Toward a literacy of learning

Author icon: Head shot of Commissioner Stephen BowenThere’s something that stands out to me about the schools I’ve visited since becoming Commissioner that have taken major steps toward implementing a standards-based model of education.

It’s not just that students at these schools are making choices about how they’ll learn and how they’ll demonstrate to their teachers that they’ve met the expectations set out for them.

It’s that if you ask a student in Shelly Moody’s fourth-grade class at Williams Elementary School in Oakland or Kelly Grantham’s seventh-grade English class at Massabesic Middle School in East Waterboro about what they’re doing, you’ll be taken aback by the answer.

Any student in those classes will tell you what standard they’re working to meet, how they’re becoming proficient in that skill, and what they’ll do next. They’ll tell you how what they’re doing figures into the class’ code of conduct they helped develop at the start of the school year. And they’ll explain why they chose the approach they did to meet the standard.

These students are not only learning the skills they’re expected to master.

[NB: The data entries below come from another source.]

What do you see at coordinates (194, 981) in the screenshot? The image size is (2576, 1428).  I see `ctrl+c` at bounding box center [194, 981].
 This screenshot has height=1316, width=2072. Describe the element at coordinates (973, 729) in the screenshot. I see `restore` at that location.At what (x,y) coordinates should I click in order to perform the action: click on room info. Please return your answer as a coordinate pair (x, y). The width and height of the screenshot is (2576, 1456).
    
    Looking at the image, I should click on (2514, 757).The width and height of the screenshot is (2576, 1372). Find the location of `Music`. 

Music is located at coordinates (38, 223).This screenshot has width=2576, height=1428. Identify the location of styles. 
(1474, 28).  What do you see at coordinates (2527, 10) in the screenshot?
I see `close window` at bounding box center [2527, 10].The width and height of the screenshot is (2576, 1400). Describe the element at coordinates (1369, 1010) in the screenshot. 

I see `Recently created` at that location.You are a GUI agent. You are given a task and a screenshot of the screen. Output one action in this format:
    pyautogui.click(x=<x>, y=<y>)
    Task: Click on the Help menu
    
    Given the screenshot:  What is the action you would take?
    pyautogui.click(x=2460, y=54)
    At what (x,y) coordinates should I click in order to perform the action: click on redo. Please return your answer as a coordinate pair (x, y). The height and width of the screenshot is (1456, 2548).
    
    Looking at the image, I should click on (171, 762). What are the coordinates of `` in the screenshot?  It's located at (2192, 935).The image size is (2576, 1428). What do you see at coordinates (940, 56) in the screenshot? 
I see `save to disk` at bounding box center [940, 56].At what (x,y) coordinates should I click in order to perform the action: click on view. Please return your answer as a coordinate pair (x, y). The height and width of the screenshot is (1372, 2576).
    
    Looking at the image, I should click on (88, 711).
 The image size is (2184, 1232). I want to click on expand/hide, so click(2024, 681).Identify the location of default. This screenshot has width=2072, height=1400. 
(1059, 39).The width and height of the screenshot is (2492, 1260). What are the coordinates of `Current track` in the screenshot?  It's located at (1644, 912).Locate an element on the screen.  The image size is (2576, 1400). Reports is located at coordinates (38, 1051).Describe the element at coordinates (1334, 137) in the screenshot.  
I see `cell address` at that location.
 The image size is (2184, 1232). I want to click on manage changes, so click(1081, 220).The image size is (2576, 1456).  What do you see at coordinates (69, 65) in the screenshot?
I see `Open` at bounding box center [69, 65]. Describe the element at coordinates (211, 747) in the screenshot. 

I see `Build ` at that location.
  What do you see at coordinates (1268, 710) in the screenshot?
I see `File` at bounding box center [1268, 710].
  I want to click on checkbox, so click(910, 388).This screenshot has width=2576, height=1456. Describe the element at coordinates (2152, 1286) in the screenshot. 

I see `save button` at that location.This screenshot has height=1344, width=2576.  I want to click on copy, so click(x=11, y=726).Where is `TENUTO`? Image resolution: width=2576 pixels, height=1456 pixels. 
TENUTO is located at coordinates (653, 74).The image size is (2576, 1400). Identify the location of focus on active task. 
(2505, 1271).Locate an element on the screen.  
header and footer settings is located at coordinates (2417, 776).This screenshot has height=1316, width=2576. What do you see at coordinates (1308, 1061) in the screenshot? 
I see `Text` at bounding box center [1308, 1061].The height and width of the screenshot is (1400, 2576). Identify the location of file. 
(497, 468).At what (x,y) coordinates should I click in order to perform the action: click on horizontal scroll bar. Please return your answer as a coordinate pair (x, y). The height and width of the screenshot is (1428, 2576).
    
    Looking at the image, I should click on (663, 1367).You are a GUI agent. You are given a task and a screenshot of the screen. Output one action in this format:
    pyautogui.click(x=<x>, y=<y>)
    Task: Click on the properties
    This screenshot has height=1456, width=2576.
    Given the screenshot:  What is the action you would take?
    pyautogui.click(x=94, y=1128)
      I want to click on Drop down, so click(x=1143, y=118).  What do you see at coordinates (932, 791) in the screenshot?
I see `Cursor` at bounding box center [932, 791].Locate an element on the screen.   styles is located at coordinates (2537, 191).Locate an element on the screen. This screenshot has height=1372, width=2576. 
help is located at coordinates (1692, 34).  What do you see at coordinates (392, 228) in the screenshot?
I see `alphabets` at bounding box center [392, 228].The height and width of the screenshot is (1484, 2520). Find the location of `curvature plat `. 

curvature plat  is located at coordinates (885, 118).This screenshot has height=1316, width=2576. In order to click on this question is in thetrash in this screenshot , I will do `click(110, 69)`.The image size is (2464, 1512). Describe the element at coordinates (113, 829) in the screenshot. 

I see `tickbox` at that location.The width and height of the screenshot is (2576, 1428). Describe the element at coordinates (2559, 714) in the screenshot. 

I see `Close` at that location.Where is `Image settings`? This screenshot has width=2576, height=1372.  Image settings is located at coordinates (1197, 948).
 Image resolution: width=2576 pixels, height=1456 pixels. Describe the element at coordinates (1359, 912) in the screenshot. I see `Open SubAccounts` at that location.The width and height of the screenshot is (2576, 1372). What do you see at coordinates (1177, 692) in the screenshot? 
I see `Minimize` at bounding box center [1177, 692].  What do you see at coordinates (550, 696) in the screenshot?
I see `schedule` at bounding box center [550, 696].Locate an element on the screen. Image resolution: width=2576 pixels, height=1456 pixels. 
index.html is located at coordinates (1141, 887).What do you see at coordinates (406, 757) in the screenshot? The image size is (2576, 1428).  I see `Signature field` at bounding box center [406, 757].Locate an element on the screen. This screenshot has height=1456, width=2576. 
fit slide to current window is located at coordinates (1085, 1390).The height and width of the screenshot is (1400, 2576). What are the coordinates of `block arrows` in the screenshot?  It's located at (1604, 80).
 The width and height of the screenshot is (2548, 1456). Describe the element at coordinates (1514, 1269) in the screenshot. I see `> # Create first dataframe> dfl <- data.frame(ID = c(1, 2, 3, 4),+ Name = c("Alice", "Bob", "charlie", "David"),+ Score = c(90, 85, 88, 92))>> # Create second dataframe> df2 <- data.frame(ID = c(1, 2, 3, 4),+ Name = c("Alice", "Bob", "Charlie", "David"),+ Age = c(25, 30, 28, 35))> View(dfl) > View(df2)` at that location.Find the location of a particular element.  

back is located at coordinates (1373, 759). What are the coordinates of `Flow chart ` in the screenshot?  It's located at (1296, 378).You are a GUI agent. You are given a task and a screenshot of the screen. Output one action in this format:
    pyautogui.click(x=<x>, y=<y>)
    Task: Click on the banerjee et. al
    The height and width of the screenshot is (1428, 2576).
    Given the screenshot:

They’re developing something else: a literacy about learning.

On Friday, the Maine Legislature’s Education Committee unanimously passed L.D. 949, a bill that pushes Maine to that point where every student will graduate with a standards-based diploma — a diploma that indicates a student has mastered the expectations in each content area, not simply put in a specified amount of time at school.

Should that bill make its way through the rest of the legislative process, it’s inevitable that the standards-based model will expand to more Maine schools.

When that happens, the districts that have already started the transformation will be a helpful resource to those districts at the beginning.

And based on my experience in East Waterboro and Oakland, the students will be the standards-based model’s most articulate spokespeople.